Fenoldopam, a selective dopamine1 receptor agonist, has been recommended for induced hypotension because it effectively lowers arterial blood pressure and improves renal perfusion. We examined cardiovascular functions during hypotension induced by fenoldopam or sodium nitroprusside. In eight halothane-anesthetized dogs, the left ventricle (LV) was instrumented with pressure and ultrasonic dimension transducers for the assessment of LV contractility using the analysis of the pressure-diameter relationship. Blood flow distribution was measured by radioactive microspheres. Doses of fenoldopam and nitroprusside were titrated to reduce mean arterial blood pressure to 60 mm Hg. After 40 min of hypotension, fenoldopam and nitroprusside caused similar increases in heart rate (17% ± 4% vs 19% ± 10%, respectively) and decreases in systemic vascular resistance (-24% ± 5% vs -27% ± 4%). Hypotension induced by fenoldopam was associated with higher LV end-diastolic pressure (4.4 ± 0.6 vs 2.5 ± 1.1 mm Hg) and end-systolic meridional wall stress (33.0 ± 4.3 vs 17.8 ± 2.1 g/cm2) when compared with nitroprusside. There were no significant changes in cardiac output and cardiac contractility as expressed by the slope (E(es)) of the LV end-systolic pressure-diameter relationship, velocity of shortening of the diameter, and percentage of wall thickening of the LV. In contrast to nitroprusside, which decreased renal blood flow from 197 ± 19 to 163 ± 15 mL/min, renal blood flow increased during fenoldopam-induced hypotension from 187 ± 20 to 239 ± 18 mL/min.

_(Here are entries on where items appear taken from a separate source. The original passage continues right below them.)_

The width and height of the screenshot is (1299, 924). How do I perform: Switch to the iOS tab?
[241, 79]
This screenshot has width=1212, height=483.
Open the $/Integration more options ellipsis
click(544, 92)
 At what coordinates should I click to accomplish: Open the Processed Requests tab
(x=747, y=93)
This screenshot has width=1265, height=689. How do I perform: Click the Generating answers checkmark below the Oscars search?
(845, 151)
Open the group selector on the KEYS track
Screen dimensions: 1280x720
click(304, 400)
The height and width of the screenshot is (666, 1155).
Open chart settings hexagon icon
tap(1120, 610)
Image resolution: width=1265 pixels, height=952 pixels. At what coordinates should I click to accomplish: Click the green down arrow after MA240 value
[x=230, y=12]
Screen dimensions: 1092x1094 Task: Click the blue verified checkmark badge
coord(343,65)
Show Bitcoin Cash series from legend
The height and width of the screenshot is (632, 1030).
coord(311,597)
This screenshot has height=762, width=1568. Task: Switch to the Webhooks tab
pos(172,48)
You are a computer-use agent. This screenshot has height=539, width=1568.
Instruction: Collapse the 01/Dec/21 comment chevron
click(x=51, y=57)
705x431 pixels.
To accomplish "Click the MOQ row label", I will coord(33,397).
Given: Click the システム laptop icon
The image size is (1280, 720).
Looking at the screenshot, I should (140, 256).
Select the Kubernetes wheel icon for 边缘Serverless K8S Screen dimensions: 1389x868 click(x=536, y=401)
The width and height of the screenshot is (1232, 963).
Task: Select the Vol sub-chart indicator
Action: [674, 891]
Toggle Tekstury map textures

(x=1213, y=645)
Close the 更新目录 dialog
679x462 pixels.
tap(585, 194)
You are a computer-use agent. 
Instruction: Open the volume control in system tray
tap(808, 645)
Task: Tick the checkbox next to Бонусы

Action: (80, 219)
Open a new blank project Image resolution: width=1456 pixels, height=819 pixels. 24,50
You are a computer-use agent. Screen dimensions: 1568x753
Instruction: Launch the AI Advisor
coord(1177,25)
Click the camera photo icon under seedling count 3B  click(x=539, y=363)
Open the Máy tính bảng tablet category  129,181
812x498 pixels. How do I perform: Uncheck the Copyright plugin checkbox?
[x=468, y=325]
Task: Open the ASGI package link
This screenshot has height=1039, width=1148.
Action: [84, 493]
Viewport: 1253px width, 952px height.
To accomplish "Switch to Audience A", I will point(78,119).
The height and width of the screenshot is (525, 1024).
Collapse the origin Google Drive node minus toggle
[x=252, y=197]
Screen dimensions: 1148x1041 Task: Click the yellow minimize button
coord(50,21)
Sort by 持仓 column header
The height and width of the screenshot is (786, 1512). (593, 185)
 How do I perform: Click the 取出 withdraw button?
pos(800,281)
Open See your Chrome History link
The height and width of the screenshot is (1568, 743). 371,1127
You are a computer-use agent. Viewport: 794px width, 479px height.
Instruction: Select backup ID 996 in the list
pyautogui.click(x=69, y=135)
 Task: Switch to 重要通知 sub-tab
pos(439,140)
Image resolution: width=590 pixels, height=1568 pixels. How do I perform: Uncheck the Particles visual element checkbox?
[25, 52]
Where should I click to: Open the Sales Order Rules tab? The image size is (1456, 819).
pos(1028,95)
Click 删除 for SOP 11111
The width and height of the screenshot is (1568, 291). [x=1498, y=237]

The increase in renal perfusion was similar in upper, middle, and lower regions of the kidney; however, it was more in the medulla compared with the cortex (37% ± 17% vs 25% ± 7%). Both fenoldopam and nitroprusside decreased splenic blood flow, but neither altered flow to the brain, skin, or myocardium. Muscle and hepatic arterial blood flow were significantly less with fenoldopam than with nitroprusside. Fenoldopam was associated with significantly larger increases in plasma renin activity compared with nitroprusside. The results of this study show an increase in renal blood flow during fenoldopam infusion that may be of advantage particularly when renal hypoperfusion should be avoided.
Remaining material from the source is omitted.